By Alan M. Kirschenbaum –
Today the Office of Pharmacy Affairs (“OPA”) of the Health Resources Services Administration (“HRSA”) published in the Federal Register its first proposed regulation under the 340B Drug Discount Program since the Program was established in 1992. This Program, authorized under section 340B of the Public Health Service Act, requires manufacturers who execute a Pharmaceutical Pricing Agreement with the government to sell covered outpatient drugs to specified categories of covered entities at a price that does not exceed a statutory ceiling price. Execution of the agreement is a condition for the federal government to pay for the manufacturer’s covered outpatient drugs under Medicaid and Medicare Part B. The specified covered entities are several categories of clinics that receive federal grants as well as certain hospitals that serve low income populations. HRSA has published guidance to implement the 340B Program, but has never before issued a regulation.
The Patient Protection and Affordable Care Act of 2010 ("ACA") made a number of changes to the 340B Program, including the addition of several types of hospitals to the list of eligible covered entities. Beyond disproportionate share hospitals and children’s hospitals, which were eligible covered entities before the ACA was enacted, the ACA expanded the program to include free-standing cancer hospitals, critical access hospitals, rural referral centers, and sole community hospitals. However, the ACA also contained an exception under which these new types of covered entity hospitals are precluded from obtaining 340B discounts for “a drug designated by the Secretary . . . for a rare disease or condition” – i.e., for a drug designated by the FDA as an orphan drug. OPA’s proposed rule implements this restriction.
Interpretation of the statutory orphan drug exclusion is not as straightforward as it might seem, because many drugs are designated as orphan for certain indications but are also approved and/or prescribed for other, non-orphan indications. Should a drug that has an orphan designation for one but not all of its indications be ineligible for 340B discounting, even if a hospital purchases it to use for a non-orphan use? HRSA has decided no, and proposed an approach under which exclusion depends on the indication for which such a drug is used. The proposed rule provides that, for the new categories of hospitals, a covered outpatient drug subject to 340B discounts does not include an orphan drug that is “transferred, prescribed, sold, or otherwise used for the rare condition or disease for which the drug was designated” as an orphan, but an orphan drug that is transferred, prescribed, sold, or otherwise used for a non-orphan indication is subject is 340B pricing. This use-based approach is apparently HRSA’s attempt to balance the intent of the 340B program to provide low-cost drugs to hospitals serving low-income patients against the Congressional intent not to undermine pricing for drugs used to treat rare diseases. However, there are several problems with HRSA’s interpretation.

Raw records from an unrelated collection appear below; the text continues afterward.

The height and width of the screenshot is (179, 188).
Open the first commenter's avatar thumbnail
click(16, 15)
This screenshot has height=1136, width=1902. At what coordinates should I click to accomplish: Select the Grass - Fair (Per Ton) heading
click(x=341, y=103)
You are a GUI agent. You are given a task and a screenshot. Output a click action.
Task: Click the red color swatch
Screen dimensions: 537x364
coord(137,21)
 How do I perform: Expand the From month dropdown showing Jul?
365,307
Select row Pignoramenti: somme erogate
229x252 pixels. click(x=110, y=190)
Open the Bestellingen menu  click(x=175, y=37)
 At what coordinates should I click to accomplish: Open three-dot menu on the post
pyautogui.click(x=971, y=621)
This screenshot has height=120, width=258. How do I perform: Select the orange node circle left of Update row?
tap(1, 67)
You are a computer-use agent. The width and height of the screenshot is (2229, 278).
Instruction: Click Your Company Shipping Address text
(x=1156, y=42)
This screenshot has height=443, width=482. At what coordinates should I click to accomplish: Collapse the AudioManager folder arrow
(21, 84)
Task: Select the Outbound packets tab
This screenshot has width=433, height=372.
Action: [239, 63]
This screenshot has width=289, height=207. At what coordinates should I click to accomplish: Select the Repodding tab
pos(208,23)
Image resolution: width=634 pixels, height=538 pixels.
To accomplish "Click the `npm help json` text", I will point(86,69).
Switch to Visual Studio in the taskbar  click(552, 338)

First, it is inconsistent with the statutory language, which excludes a “drug” – not an “indication” – that has obtained an orphan designation from the FDA. In addition, implementation of this rule would rely on the honor system. Under the proposal, the responsibility rests with the hospital to ensure that orphan drugs purchased at the 340B price will not be prescribed or used for a non-orphan condition. See proposed 42 C.F.R. § 10.21(c). This is to be done by maintaining separate purchasing accounts, improving inventory and auditing capacity, and maintaining auditable records, which must be provided at the request of the government or a manufacturer. The preamble makes clear that a manufacturer may not condition sales upon receiving prior assurance that the 340B drug will not be used to treat a rare disease or condition.
Reliance on an honor system to implement the orphan drug exclusion might be acceptable if OPA had the resources to conduct compliance audits of covered entities. However, the OPA is notoriously underfunded and understaffed (an OPA official reported at a conference in March that OPA then had a staff of 15), and is unlikely to implement any routine auditing program in the foreseeable future. Moreover, the statute does not authorize manufacturers to audit covered entities for compliance with the orphan drug exclusion (though it does authorize manufacturer audits of compliance with other 340B Program requirements). The proposed regulation does refer to “government-approved manufacturer audits.” However, such audits are expensive, particularly for orphan drug manufacturers, which tend to be smaller companies. Even putting aside the cost of an audit, they are unlikely to be undertaken absent evidence of gross over-purchasing, so smaler-scale violations will go undetected.
There is an alternative that does not rely on an honor system that is unlikely to be enforced. That is to do as the statute mandates, and exclude “a drug designated [by the FDA] for a rare disease or condition,” even if the drug may have non-orphan indications. Comments on the proposal must be submitted by July 19, 2011.